Whither Compromise

When John F. Kennedy said in his inaugural address “Let us never negotiate out of fear. But let us never fear to negotiate” he was stating one of the most basic political truths, which is that there are always differing and often contradictory views on everything and that, outside of an outright dictatorship, the only way to get things done is to achieve a compromise. There have always been, and probably always will be, two diametrically opposed political philosophies, described so eloquently by Ben Okri in “The Famished Road” as “The Party of the Rich” and “The Party of the Poor.” On one hand we have the libertarian, right-wing, elitist idea that, given free rein, certain talented individuals can enrich themselves and by so doing not only do they lift the average but by employing people and supplying more or less useful goods and services the whole population benefits. On the other hand we have the socialist, left-wing, progressive view that everyone is of equal worth and has talents to contribute; those with entrepreneurial and managerial talents may in some cases work harder and/or risk more and so may deserve somewhat greater reward but kept within bounds and, on the whole, they are simply contributing to the general well being of society like everyone else.

The compromise between these two positions, the so-called centre ground of politics, is not a fixed position. It has no real accompanying philosophy apart from a mish-mash of the two opposites. Instead it emerges from current political thought and action, and it constantly shifts as attitudes, personalities and parties change. Historically, particularly in the “western” democracies, the story has been of a gradual move leftward, though with some, sometimes extended, periods moving back rightwards. When a party tries to move toward the centre for what they deem to be electoral advantage, the actual effect is that real centre, the average, moves as well. When Tony Blair and his chums decided to move the Labour Party towards the centre, a move to the right, the centre itself also moved rightwards with the result that the Tory party, without making any change, actually appeared closer to the centre. With the proviso exemplified by Achilles and the Tortoise, the end result can be much larger shifts as one party or another chases the moving target of the centre ground.

There is a myth that “the electorate”, in so far as such an thing exists as an entity in its own right, occupies this centre ground. It is a myth. Firstly because electors follow a wide ranging variety of beliefs, so for them the centre is just as much an average as it is for political theorists. Secondly because most people accept that there are a wide variety of opinions and possible courses of action, and they expect politicians to negotiate, make the necessary compromises and just get on with the job of running the country. That does not mean that they all believe in that compromise as the ideal policy.

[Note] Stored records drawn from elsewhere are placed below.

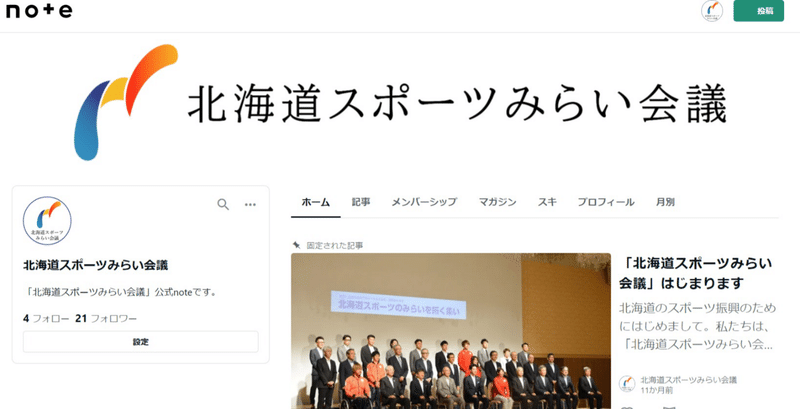This screenshot has width=800, height=409.
Task: Open the 月別 tab
Action: (665, 202)
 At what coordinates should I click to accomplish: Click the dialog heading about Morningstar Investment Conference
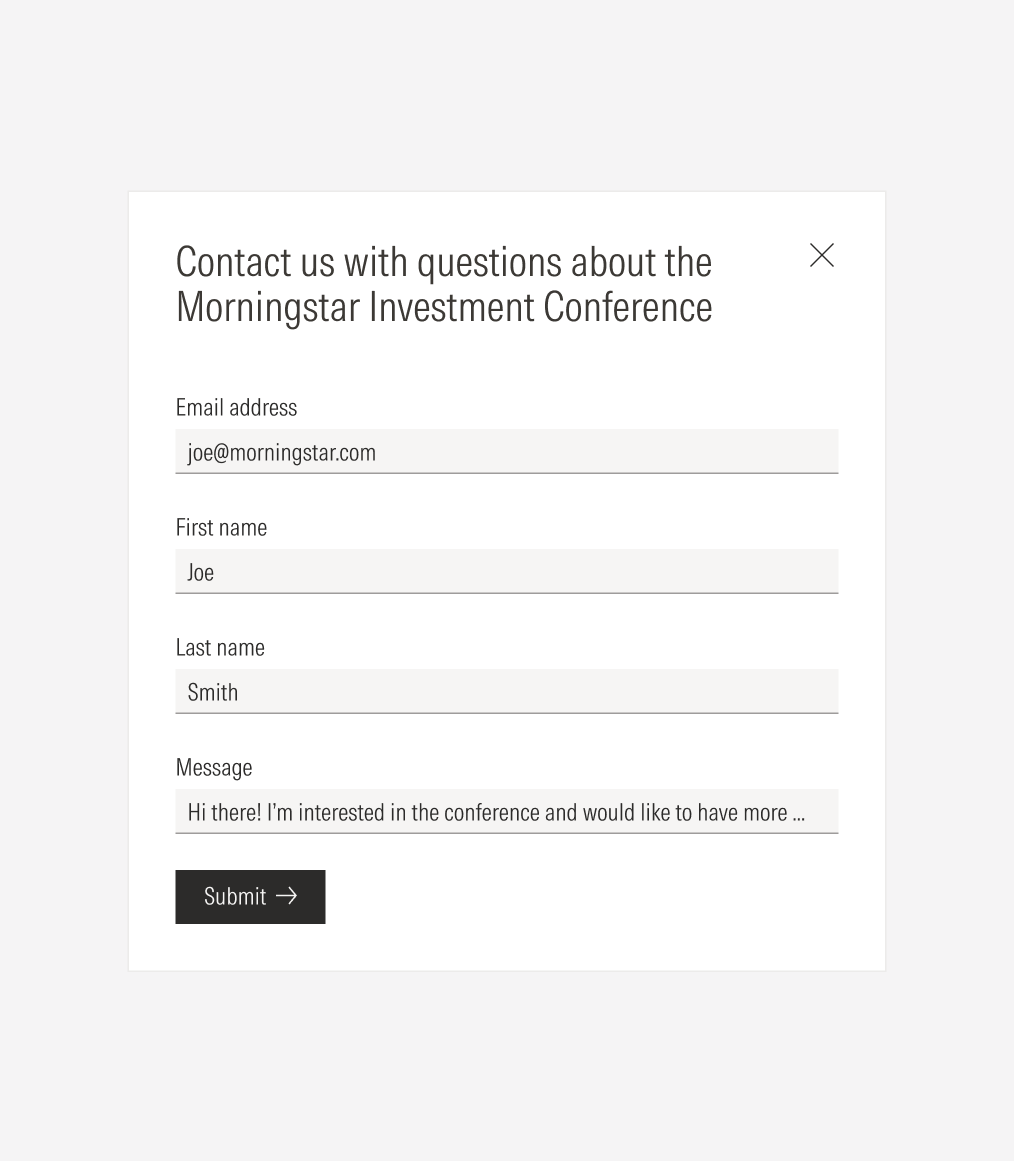pos(443,284)
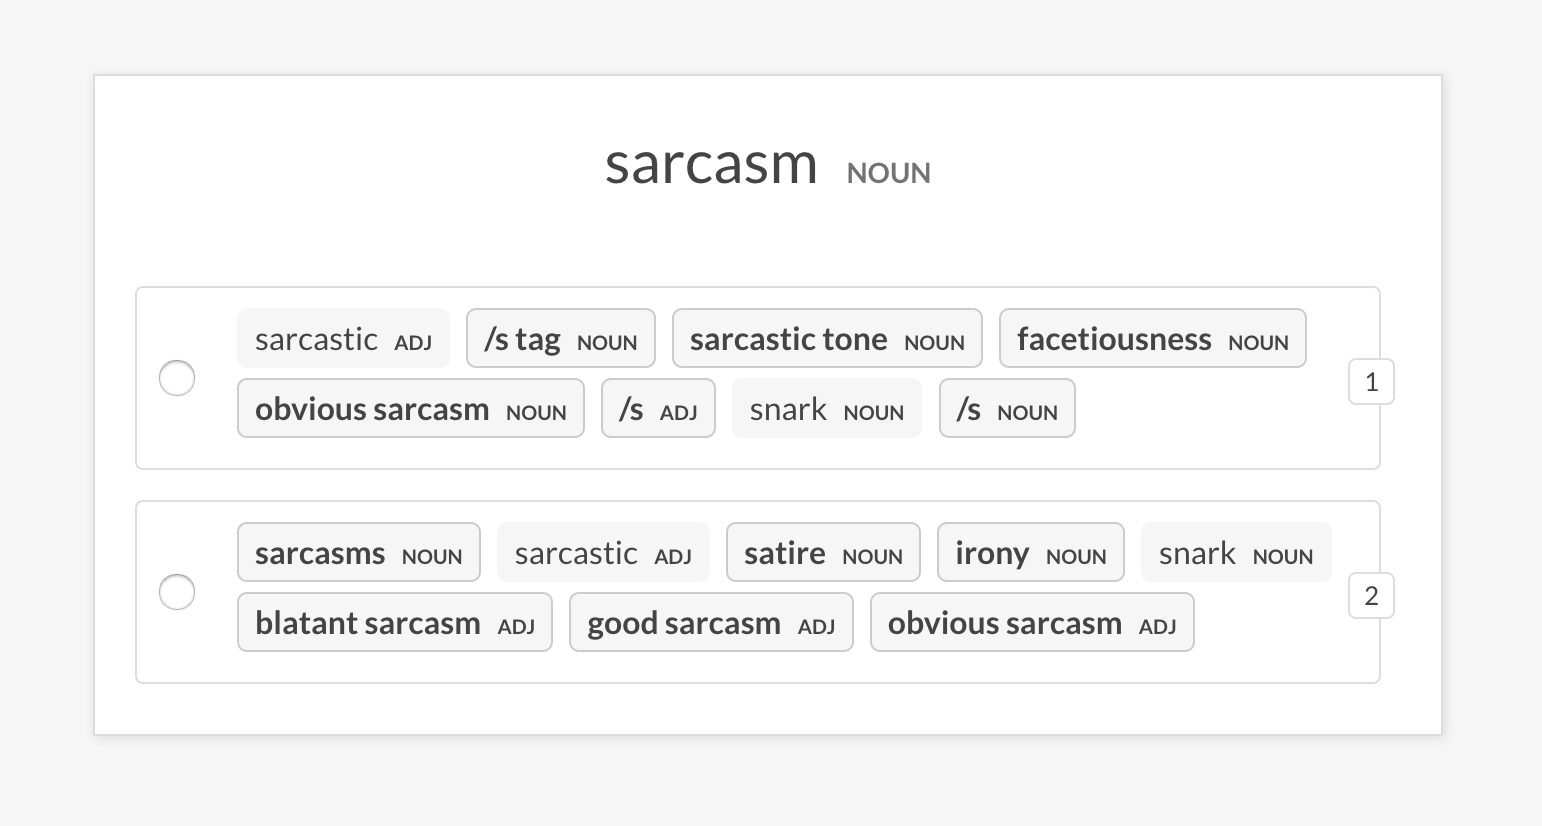This screenshot has width=1542, height=826.
Task: Click the number 1 shortcut badge
Action: click(x=1371, y=382)
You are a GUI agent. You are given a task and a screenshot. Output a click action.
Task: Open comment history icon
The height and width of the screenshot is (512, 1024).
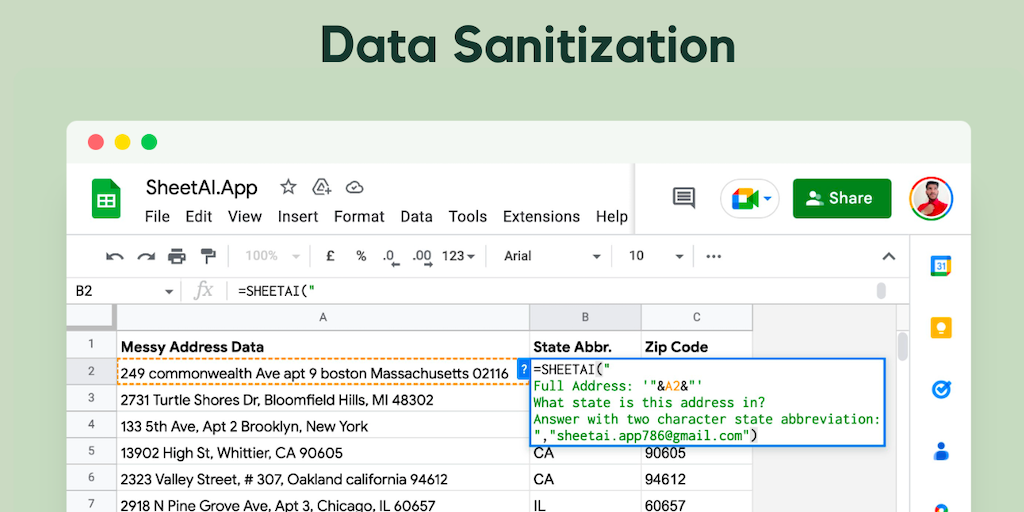(684, 198)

In many countries, with a system of Proportional Representation, governments can only be formed as coalitions. Often one party may stay as a small part of the government through elections, forming different coalitions. This makes for continuity and a consistent set of policies with less variation when the largest parties change. In the United Kingdom, and other countries with a “First Past the Post” system, one party will often have sole control and will only have to compromise with its own internal factions. This results in much wider swings when control changes, wasted time and effort as incoming governments seek to undo the policies put in place by their predecessors and governments that attempt to introduce sweeping radical changes very quickly to try and avoid being dismantled at the end of their tenure.

This brings me to the core of my argument about when and where to compromise, given that it is an essential part of political life. When there are a small number of political parties, in the worst case a one-party state or, almost as bad, a two-party system, then it is inevitable that each party covers a wide spectrum of views and attitudes. When the time comes to present a unified manifesto, or to actually govern as a single party government, then in order not to be seen as divided and inconsistent they have to agree on a common set of views and attitudes, a compromise or an average. This means that most likely every member of that party will actually be presenting and promoting policies with which they do not wholeheartedly agree. It is no surprise that politicians are viewed with such a high level of distrust! Because each policy is a compromise the arguments continue and as circumstances and power structures change different compromises emerge and so the policies actually implemented may differ, often a great deal, from those presented. This is another cause for distrust and the end result is that people are discouraged from taking part in the political process and, as we see, the turnout at elections falls. If, on the other hand, we have a larger number of small parties, then each party can be consistent, it can propose policies in which all its members believe and everyone will know what they are voting for. When the inevitable coalition occurs the members of each party can still openly argue for their own set of beliefs. Of course compromise will still be necessary but the process will be a lot more open. The electors will see that their representatives have maintained their position and remain trustworthy. The compromise at the end will be seen as one that is necessary to get something done, not as a means to get elected. C.S.Lewis said “Do not let us mistake necessary evils for good.” The compromise that achieves some positive result, even if each individual involved does not see it as the ideal that they want, is indeed necessary, even a necessary evil, but it is possible to allow it to happen and still maintain the honesty and integrity of those involved if it happens at the right time and in the right place.